Task brief:
In the passage on roundworm longevity, how much longer do mice live when fed a healthy but very low-calorie diet?

Roundworms are excellent subjects for longevity research because they usually only live three weeks, making any increment in life span quickly apparent. Although people and worms took divergent evolutionary paths about 600 million years ago, they retain many genetic mechanisms in common, including the insulin-signaling control of metabolism and, quite possibly, the ancient survival mechanism of living longer to ride out famines.
This mechanism has been retained by mice, which live a third longer if fed a healthy but very low-calorie diet. Most people find it impossible to stay on such a diet, so researchers would like to stimulate the life-extension mechanism with a drug instead. But first they need to identify the genetic pathway through which the mechanism is set off so that possible drugs can be tested first in mice and then, perhaps, in people.
Disrupting a gene that mediates the insulin-signaling pathway in roundworms is one way of making them live longer. But researchers have been unsure whether this is the pathway involved in achieving the low-calorie and longer-life effect.
In what may prove to be a major clarification of the issue, researchers at the Salk Institute for Biological Studies in California reported in the Thursday issue of the journal Nature the existence of a life-extending genetic pathway, which they believe is the one naturally set off by dietary restriction.

Records:
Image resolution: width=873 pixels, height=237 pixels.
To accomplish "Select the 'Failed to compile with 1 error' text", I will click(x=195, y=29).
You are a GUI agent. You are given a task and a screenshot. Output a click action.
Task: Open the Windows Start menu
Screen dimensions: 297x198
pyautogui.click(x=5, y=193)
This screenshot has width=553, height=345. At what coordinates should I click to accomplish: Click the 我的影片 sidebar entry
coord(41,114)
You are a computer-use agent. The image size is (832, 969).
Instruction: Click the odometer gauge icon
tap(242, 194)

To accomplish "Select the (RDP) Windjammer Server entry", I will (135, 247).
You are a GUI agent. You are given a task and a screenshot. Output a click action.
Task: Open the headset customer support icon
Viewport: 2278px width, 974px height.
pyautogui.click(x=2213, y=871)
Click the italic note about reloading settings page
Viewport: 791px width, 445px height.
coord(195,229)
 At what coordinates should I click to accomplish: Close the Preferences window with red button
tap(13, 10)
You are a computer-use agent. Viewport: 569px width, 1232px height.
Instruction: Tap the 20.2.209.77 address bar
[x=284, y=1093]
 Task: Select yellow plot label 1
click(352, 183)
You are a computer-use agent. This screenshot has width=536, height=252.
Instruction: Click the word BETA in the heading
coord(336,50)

Output of the exercise:
A third longer.